The Ministerial Committee on Legislation yesterday approved a bill that would permit a court to invalidate an indictment if it reaches the conclusion that prosecution of the defendant would be contradictory to the basic values of justice.
MK Gideon Saar (Likud), the sponsor of the bill, announced that it will be submitted to the Knesset plenum for a preliminary reading on Wednesday.
An identical bill proposed by Saar in the previous Knesset session was approved about 18 months ago by the same committee at the time, but was not passed. The legislation is supported by the Knesset committee responsible for amending the Criminal Code, which is headed by Supreme Court Justice Miriam Naor.
The principle anchored in the bill is recognized in criminal law literature and has served as the basis for Supreme Court rulings, although the state prosecution and the police prosecution oppose it.

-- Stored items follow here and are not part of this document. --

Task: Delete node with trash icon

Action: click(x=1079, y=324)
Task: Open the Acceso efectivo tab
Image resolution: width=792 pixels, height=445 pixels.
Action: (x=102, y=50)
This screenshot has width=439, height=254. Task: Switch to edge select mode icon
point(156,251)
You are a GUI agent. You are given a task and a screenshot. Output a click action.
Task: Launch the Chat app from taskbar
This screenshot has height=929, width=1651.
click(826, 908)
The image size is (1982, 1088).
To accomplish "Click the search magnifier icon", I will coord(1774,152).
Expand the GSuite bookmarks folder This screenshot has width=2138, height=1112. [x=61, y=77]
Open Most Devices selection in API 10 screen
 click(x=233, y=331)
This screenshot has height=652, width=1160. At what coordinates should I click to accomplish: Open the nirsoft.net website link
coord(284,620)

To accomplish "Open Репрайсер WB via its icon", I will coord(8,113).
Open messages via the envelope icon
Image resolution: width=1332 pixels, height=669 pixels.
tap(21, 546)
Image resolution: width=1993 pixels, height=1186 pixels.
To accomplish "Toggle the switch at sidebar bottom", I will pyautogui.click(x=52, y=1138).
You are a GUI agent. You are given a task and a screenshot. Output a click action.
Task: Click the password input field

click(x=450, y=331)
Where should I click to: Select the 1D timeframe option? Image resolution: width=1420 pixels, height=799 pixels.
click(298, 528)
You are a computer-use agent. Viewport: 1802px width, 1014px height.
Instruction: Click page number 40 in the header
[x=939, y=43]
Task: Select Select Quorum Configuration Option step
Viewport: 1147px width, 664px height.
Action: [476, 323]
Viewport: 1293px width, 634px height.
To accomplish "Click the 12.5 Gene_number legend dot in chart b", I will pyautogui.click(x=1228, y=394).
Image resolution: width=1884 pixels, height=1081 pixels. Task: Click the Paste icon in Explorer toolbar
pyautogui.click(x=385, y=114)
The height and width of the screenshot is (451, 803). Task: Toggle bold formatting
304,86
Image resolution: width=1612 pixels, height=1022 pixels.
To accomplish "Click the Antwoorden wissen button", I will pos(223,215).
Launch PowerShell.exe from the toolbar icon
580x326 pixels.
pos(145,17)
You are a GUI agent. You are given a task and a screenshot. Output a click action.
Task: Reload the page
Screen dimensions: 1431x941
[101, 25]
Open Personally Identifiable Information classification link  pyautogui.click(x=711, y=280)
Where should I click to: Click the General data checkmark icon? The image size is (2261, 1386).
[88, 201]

The doctrine was first recognized in the "bankers' trial" of the 1990s, and since then it been used as grounds for voiding indictments in a number of cases when the courts concluded that the law enforcement agencies were unfairly persecuting a suspect.
Passage of the law would permit greater supervision by the state's prosecutors, which will ensure that defendants are treated in accordance with the principles of justice. At present the principle is applied infrequently because of the stringent criteria for doing so, as set by the Supreme Court.